**Data extracts:**

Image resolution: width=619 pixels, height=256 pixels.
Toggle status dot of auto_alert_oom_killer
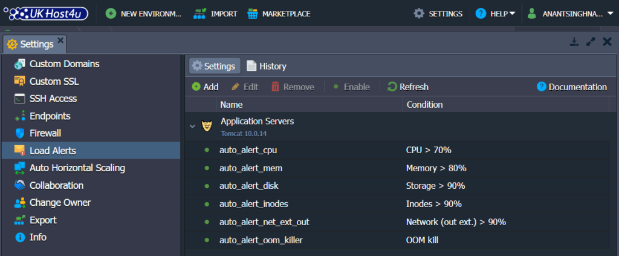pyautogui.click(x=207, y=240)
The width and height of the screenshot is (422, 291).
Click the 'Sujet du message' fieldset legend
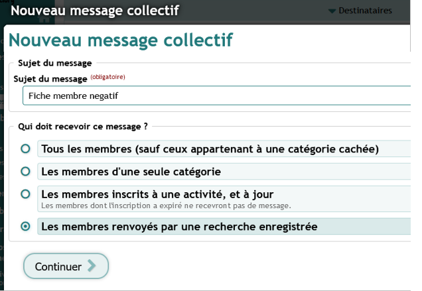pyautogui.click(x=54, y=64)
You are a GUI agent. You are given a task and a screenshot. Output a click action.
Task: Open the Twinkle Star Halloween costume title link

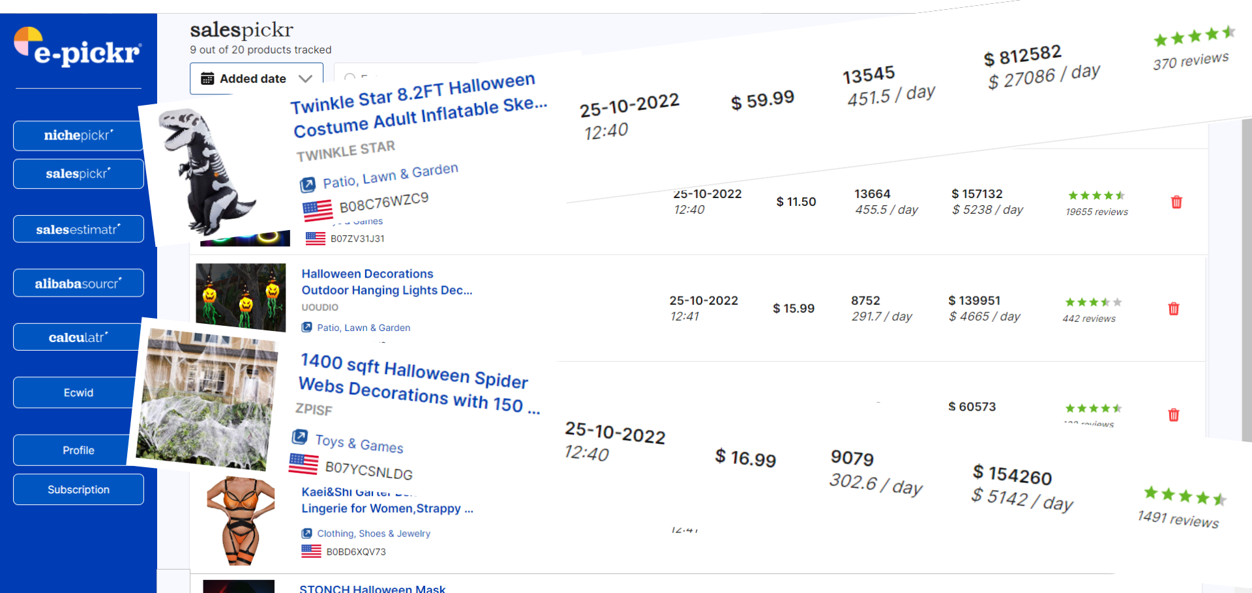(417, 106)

...

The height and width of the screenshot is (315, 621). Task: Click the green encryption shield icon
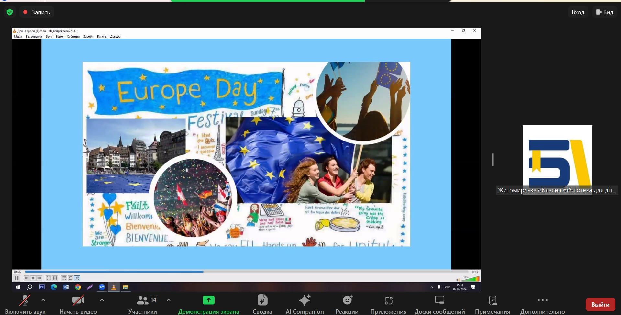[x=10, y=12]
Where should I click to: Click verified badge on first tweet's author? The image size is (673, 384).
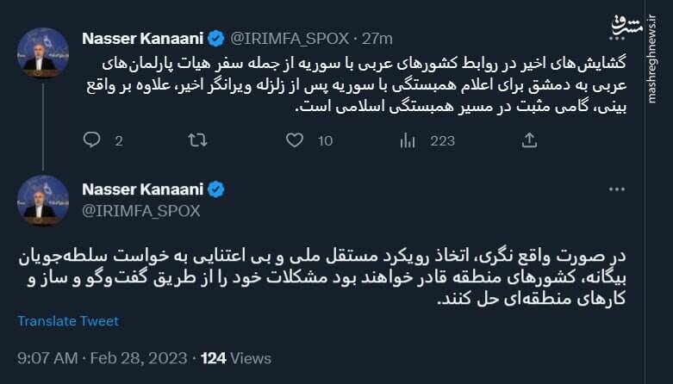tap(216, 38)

---

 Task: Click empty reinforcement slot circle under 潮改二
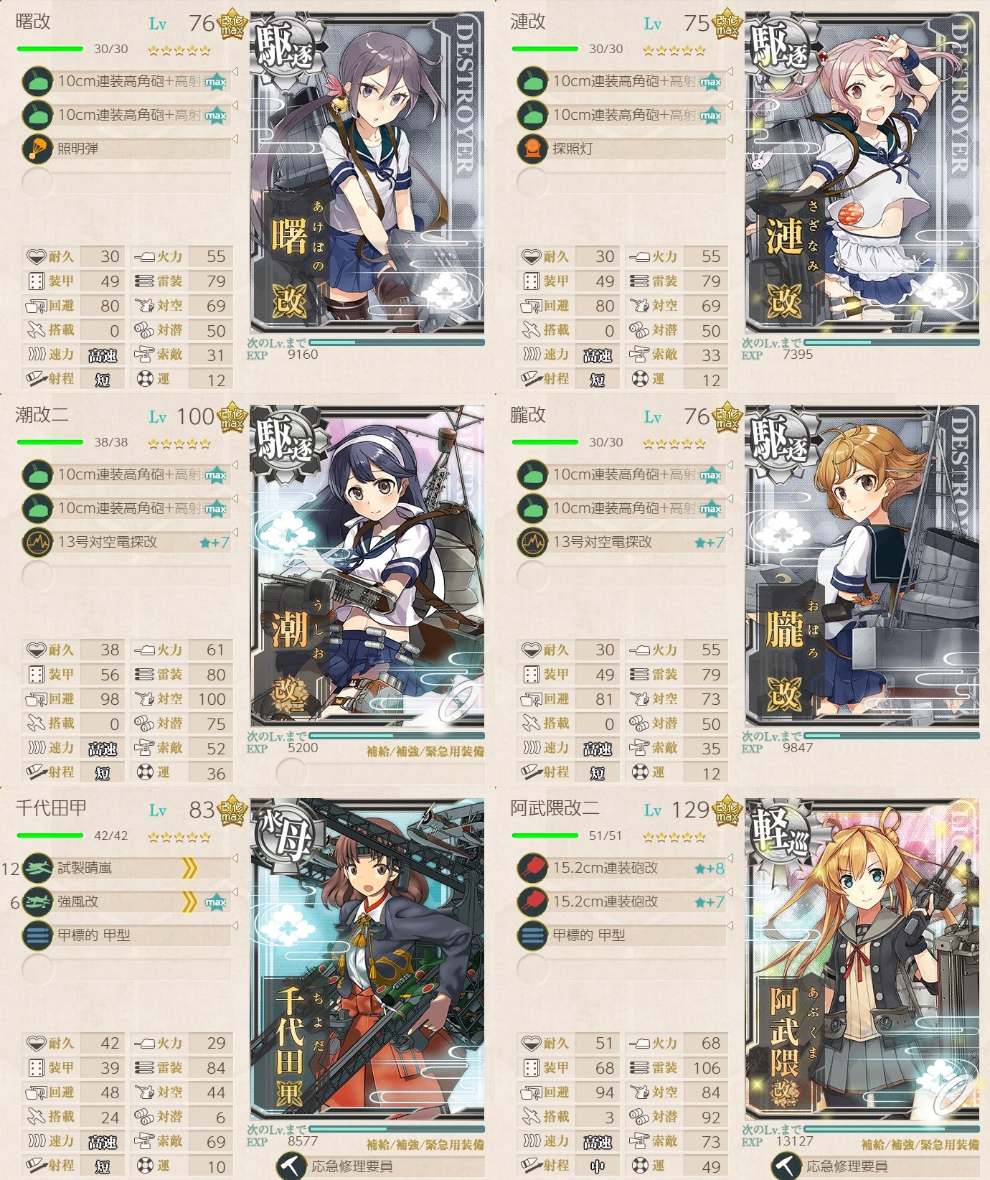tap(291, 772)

**Problem details:**
Nothing but the lines from the one containing "Image resolution: width=619" through the one containing "You are a GUI" should appear, copied exactly from the material above and without pictures.

**Response to the exercise:**
Image resolution: width=619 pixels, height=256 pixels.
Toggle status dot of auto_alert_oom_killer
pyautogui.click(x=207, y=240)
The width and height of the screenshot is (422, 291).
Click the 'Sujet du message' fieldset legend
pyautogui.click(x=54, y=64)
You are a GUI agent. You are given a task and a screenshot. Output a click action.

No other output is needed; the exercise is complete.